Rajd Szwecji: Trasa zmieniona z powodu... stada reniferów
Duże stado reniferów, które zaobserwowano w rejonie miasta Umea na północy Szwecji, które będzie bazą drugiej rundy rajdowych mistrzostw świata zmusiło organizatorów do anulowania dwóch odcinków specjalnych.
Rajd Szwecji, który zostanie rozegrany w dniach 24-27 lutego, odbędzie się po ubiegłorocznej przerwie, gdy został odwołany z powodu pandemii Covid-19.

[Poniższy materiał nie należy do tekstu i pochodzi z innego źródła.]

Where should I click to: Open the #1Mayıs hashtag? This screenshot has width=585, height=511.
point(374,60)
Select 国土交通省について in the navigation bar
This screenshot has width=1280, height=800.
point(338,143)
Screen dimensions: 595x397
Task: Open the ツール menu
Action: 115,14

W tym roku jego trasa została wyznaczona na północy kraju, zrezygnowano z rywalizacji na południu w Skanii, gdzie od kilku lat były problemy z aurą. Brak mrozu powodował, że trasy odcinków specjalnych zamiast śniegiem pokryte były błotem.
ZOBACZ TAKŻE: Sebastien Loeb najstarszym zwycięzcą imprezy WRC
Teraz w rejonie Umei panuje prawdziwa zima i Rajd Szwecji pojedzie po lodzie. Dwa odcinki Ortrask o długości 20,5 km odwołano z innego niż roztopy powodu.
- Nieoczekiwana migracja stada reniferów spowodowana pogodą sprawiła, że nie można tam się ścigać. Zwierząt jest tak dużo, że nie ma możliwości ich przetransportowania w inny rejon - powiedział dyrektor generalny Rajdu Szwecji Glenn Olsson.
W tej sytuacji rajd został skrócony do siedemnastu z dziewiętnastu przygotowanych oesów.
Po styczniowym Rajdzie Monte Carlo liderem cyklu jest jego zwycięzca, dziewięciokrotny mistrz świata Francuz Sebastien Loeb.